The bottom line is that the current healthcare systems (in terms of delivery and outcomes) in the United States of America are ineffectual and probably irreparable in their current form. Federal and state politicians are scared to death of the pharmaceutical lobby and failure to be re-elected (but then I repeat myself). The AMA represents the interests solely of the medical profession and has stood four-square in the way of any proposed initiatives that benefit patients at the expense of their members. I don’t think insurance companies care one way or the other because they think they will still get a large slice of the cake whatever happens. When it dawns on them that single-payer may become a reality, they will get the rest of the politicians that the pharmaceutical companies missed.

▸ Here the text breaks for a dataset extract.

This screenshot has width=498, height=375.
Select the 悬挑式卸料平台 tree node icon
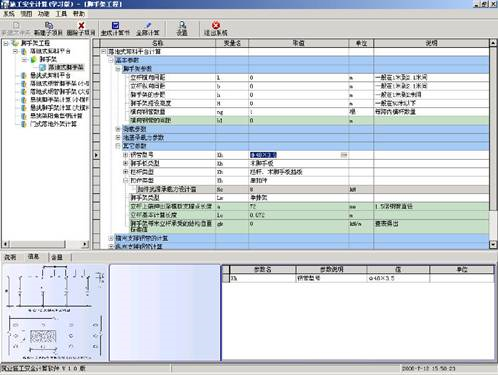click(24, 75)
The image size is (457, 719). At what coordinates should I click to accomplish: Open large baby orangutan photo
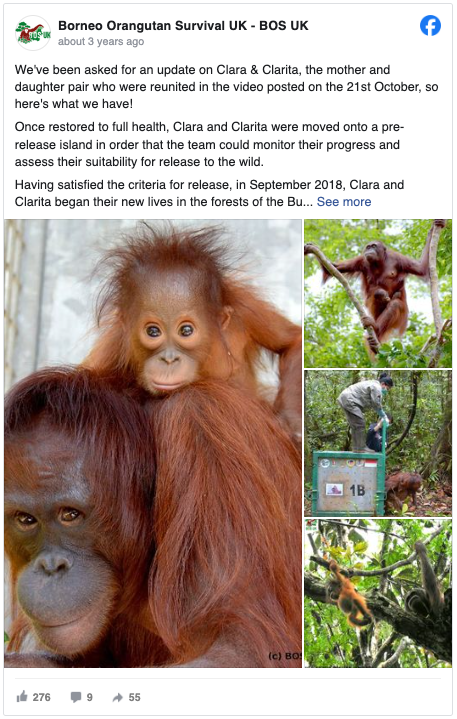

It should not (and cannot) be beyond the wit of the US Government to take the time to investigate the healthcare schemes that are the most successfully operated in other industrialized countries. Surely, somewhere in this nation, we have officials with the ability to judge and evaluate the best of those and surely we have the expertise to implement such a scheme here.
According to the Organization for Economic Co-operation and Development (OEDC), in 2003/2004, per capita health expenditure in the United States of America was $6,120 (15.3% of GDP), life expectancy was 77.5 years and infant deaths, per thousand, were 6.9. During the same period in Japan, per capita health expenditure was $2,249 (8% of GDP), life expectancy was 81.8 years and infant deaths, per thousand, were 2.8.
Here are some final kickers. How can the country that considers itself the most advanced economy in the world, allow its citizens to be denied preventative healthcare because of corporate avarice? How can it allow around 700,000 families each year to bankrupt themselves seeking healthcare? How can it let people die for lack of healthcare?
For those that say government cannot afford universal healthcare, consider this: in 2003 (according to the World Health Organization) the United States government spent more, per capita, on healthcare than each of the governments of the United Kingdom and Sweden. Two countries that each have universal healthcare, the citizens of these countries did not have co-pays and both countries achieve generally better health results than the United States of America can boast.
Personal net expenditure on healthcare would drop significantly under a properly implemented universal scheme and a single payer scheme would have the potential to cut billions of wasted dollars out of administrative costs.
Finally, President Obama’s scheme will not work because it does not address the fundamental underlying problems. The supporters of the status quo will gladly watch the percentage of GDP spent on healthcare rise to 20% in the unreasoned belief that the marketplace will deliver effective healthcare and that we already have (of course) the best healthcare in the world. Basically we’re screwed!